Stored records
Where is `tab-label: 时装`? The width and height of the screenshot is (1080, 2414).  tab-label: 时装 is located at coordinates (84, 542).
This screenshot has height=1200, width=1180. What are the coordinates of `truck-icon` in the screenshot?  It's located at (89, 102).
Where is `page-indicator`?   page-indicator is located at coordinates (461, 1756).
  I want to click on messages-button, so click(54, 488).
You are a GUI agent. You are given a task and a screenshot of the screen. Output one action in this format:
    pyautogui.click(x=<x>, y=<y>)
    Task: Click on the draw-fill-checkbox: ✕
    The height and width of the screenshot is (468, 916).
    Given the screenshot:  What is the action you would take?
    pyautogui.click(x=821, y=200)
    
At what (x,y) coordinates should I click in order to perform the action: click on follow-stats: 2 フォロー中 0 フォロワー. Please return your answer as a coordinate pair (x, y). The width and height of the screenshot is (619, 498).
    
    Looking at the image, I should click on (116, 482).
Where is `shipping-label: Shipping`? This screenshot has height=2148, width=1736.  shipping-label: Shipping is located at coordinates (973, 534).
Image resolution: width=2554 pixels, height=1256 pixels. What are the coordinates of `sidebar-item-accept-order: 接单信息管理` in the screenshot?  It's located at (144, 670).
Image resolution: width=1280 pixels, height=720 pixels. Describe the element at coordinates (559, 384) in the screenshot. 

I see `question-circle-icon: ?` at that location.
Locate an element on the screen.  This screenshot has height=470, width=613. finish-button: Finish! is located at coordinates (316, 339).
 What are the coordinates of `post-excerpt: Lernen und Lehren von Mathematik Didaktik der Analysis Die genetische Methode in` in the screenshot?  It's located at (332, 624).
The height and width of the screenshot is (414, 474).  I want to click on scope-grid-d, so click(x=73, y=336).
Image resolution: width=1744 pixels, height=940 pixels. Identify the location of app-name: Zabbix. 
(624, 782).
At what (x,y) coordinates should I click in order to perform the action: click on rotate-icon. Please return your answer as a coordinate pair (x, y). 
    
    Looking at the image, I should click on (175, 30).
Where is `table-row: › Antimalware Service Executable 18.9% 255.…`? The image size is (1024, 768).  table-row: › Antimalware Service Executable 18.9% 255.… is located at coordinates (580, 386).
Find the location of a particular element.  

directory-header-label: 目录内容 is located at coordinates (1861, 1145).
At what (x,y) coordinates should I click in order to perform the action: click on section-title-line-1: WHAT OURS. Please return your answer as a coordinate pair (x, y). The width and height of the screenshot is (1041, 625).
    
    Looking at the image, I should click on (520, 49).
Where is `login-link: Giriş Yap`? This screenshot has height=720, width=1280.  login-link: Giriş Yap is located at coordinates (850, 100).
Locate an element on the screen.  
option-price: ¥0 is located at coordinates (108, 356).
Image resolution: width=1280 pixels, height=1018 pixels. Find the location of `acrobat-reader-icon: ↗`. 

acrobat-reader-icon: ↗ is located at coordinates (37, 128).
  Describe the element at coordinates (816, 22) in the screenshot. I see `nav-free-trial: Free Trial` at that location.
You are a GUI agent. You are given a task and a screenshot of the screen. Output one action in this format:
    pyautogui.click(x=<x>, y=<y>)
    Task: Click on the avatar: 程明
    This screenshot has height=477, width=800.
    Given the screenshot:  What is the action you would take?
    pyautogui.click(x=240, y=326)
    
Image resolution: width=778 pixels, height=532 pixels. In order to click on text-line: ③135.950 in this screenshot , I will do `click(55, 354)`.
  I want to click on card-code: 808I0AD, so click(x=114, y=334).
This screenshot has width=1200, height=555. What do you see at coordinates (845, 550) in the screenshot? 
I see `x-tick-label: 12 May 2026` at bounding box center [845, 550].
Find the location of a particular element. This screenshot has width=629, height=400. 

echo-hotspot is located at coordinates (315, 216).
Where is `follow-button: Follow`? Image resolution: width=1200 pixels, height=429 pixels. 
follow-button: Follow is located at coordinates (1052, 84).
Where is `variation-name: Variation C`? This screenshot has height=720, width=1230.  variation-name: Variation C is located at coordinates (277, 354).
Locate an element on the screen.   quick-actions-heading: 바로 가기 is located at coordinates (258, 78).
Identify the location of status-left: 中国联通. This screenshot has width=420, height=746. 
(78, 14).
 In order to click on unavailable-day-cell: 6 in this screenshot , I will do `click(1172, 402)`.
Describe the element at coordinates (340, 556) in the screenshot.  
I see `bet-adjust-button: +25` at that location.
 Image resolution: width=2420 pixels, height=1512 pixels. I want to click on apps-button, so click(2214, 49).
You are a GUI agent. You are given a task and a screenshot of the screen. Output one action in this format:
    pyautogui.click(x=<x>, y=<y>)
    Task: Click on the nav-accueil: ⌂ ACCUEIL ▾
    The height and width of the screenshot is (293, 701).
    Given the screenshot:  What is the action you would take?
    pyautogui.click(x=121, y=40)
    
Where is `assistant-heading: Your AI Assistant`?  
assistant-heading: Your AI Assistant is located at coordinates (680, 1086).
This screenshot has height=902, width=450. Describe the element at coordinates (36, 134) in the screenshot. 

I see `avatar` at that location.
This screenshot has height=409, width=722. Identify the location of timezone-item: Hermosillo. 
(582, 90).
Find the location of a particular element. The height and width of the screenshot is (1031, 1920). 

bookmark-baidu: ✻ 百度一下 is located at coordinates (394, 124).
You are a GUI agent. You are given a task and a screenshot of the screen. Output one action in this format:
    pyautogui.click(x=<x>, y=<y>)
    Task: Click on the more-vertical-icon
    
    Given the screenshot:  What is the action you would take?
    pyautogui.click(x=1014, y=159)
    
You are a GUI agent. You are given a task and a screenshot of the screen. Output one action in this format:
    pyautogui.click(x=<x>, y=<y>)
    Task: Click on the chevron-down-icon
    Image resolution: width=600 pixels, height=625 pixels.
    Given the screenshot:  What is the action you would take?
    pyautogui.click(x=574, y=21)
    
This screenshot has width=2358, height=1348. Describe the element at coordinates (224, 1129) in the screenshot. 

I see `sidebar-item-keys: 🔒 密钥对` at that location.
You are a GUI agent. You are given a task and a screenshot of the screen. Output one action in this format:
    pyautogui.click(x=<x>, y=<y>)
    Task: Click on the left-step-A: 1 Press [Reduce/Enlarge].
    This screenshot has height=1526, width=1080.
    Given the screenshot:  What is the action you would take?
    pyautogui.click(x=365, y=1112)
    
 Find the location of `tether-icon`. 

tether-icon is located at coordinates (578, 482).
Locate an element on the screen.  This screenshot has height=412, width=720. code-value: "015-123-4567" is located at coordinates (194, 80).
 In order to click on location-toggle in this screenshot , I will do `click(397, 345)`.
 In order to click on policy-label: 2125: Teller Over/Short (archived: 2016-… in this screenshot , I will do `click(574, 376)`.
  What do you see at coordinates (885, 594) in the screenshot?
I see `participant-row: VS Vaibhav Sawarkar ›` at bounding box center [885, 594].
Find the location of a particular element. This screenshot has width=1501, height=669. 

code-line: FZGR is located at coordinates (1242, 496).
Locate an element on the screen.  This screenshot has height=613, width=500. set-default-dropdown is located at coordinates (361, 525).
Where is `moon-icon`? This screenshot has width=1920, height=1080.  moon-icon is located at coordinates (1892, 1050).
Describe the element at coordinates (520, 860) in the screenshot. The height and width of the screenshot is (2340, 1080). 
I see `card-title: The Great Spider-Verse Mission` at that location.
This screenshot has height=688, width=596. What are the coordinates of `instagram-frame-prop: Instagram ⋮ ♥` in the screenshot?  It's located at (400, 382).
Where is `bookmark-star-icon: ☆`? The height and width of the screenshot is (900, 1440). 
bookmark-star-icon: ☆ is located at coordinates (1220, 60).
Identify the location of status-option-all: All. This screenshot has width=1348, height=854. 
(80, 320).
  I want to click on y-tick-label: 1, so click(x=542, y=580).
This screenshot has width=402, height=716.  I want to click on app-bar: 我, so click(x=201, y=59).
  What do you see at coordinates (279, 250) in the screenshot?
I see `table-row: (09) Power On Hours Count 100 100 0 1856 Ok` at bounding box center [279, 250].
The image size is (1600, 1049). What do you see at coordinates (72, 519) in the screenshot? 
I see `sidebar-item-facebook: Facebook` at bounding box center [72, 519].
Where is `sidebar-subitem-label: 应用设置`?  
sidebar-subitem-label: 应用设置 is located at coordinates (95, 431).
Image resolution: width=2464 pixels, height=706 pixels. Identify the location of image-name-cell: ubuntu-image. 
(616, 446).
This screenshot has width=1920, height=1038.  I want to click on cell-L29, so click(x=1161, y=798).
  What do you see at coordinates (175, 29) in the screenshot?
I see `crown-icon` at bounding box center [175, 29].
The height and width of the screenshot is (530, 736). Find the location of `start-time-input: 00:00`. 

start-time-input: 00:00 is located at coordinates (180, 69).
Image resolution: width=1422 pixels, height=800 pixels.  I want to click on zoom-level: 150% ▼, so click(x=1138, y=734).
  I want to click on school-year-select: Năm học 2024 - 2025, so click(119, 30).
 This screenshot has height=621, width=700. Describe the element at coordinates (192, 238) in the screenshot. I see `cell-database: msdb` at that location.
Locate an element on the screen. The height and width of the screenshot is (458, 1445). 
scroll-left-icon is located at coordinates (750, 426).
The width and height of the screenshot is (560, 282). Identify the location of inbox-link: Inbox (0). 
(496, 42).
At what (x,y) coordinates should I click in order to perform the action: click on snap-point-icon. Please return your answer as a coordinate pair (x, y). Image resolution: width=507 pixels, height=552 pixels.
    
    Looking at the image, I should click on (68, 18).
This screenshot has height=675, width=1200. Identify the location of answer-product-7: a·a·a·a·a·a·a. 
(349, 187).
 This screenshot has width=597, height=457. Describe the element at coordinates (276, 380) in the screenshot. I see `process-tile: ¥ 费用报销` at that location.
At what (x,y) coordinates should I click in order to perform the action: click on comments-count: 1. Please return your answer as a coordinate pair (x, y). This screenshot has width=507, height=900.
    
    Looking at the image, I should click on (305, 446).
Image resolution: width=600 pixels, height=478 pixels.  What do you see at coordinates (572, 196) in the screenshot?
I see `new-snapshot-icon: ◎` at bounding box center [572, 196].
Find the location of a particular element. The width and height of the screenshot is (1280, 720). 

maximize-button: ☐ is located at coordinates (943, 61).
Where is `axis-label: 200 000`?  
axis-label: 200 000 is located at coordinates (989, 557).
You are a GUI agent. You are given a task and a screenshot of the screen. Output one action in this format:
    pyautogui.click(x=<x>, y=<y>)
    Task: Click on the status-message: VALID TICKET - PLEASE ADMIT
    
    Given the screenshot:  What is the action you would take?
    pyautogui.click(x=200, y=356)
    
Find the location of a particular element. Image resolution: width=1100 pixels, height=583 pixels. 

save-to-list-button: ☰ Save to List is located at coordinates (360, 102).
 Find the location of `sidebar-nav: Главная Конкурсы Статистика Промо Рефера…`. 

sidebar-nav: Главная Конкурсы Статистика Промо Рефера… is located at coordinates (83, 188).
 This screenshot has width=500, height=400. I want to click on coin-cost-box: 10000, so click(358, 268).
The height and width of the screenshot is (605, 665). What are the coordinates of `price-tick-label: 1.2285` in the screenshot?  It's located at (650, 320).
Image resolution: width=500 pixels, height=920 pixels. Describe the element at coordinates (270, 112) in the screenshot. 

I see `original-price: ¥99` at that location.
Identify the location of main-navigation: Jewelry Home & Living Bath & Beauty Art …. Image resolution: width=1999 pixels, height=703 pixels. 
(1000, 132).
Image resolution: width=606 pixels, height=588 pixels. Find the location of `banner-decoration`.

AIM OF THE EXERCISE :: Reproduce the material starting with the line that contains "coordinates (361, 525)." and going on through the line that contains "coordinates (1892, 1050).", substituting "item" for "element" and leaving all else as it stands.

SOLUTION ::
Locate an item on the screen.  This screenshot has height=613, width=500. set-default-dropdown is located at coordinates (361, 525).
Where is `moon-icon`? This screenshot has width=1920, height=1080.  moon-icon is located at coordinates (1892, 1050).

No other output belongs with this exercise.